I am thrilled, nonetheless. This writing thing is going on well. There are moments when I feel like I should go back to law school. Because at least in law, nobody has the cheek to ask you to do something for them, and offer to pay you in Experience. However, the sun shines sometimes, and my name appears on shortlists like these, and it makes me relax, knowing that I am in the right (write) direction.
There is more thing. I have not travelled far and wide. The only other time I have gone out of Kenya was when I took Karua to Mulago Hospital in Uganda. She was going to nurse her mum, as she underwent chemo. Throat cancer. Food wouldn’t go down, which means she was slowly starving to death. That is why she didn’t last long after Mulago. And I have never seen Karua as devastated as the period she mourned her mother. Regardless of how tall or bearded we are, how old we get and how many kids we bear, the death of a parent leaves you an orphan. Especially the death of a mother. It leaves you a child. The way it did Karua.

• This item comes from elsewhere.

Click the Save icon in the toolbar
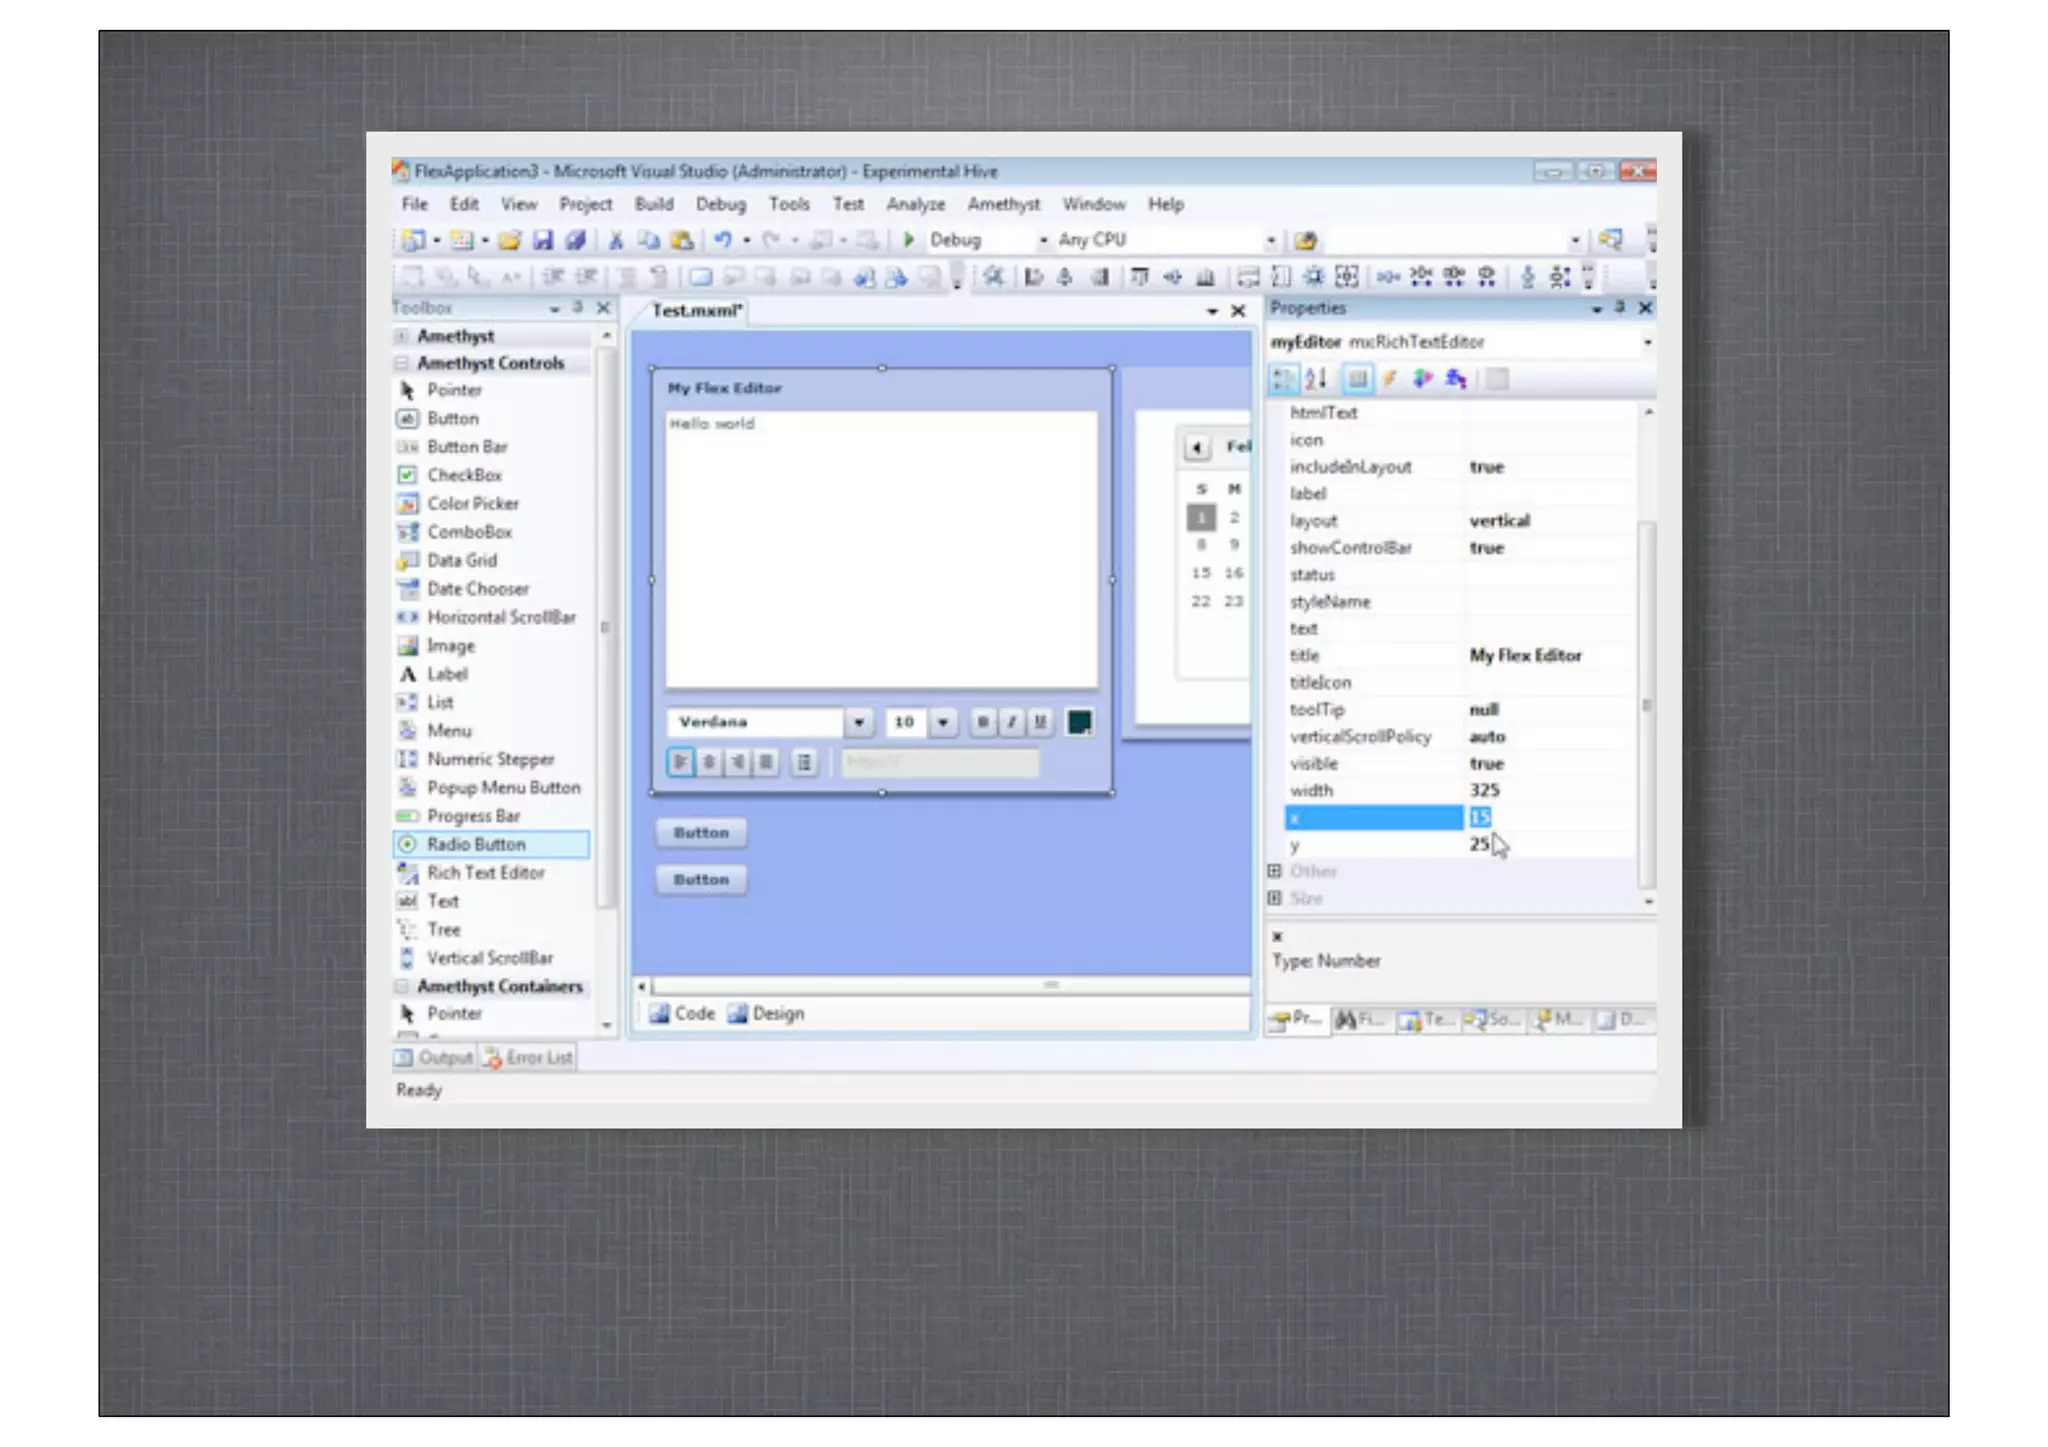Viewport: 2048px width, 1447px height. [543, 240]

So this is also the first time I am venturing out of Kenya (the country, not the Atlanta yuppie) under a joyous set of circumstances. Feels like a clean slate to do things right. For that reason, I have been saving since December when I was contacted with the great news. And I plan on making it count.
My housemate, Mukundi, fought tears as I packed. He pretended to be a G, but he trembled. She saw it too, and felt a bit jealous. It is the first time we are going to be apart since we began living together. Now it will just be him and the curve TV and a Zuku connection that says ‘fuck you, I am tired’ whenever it feels like.
Anyway, I hope to write. To learn. To read Tolu Ogunlesi’s To A Cartoonist one more time. To attend Zukiswa’s public reading and then buy her book, London-Cape Town-Joburg and force her to sign it in Zulu or Afrikaans.
Sometimes people talk about writing, and get so academic, and I just sit there, acting like I understand what they are saying. I hope those moments will be rare in Dar.
Count me in, Zukiswa. For the riot, I mean.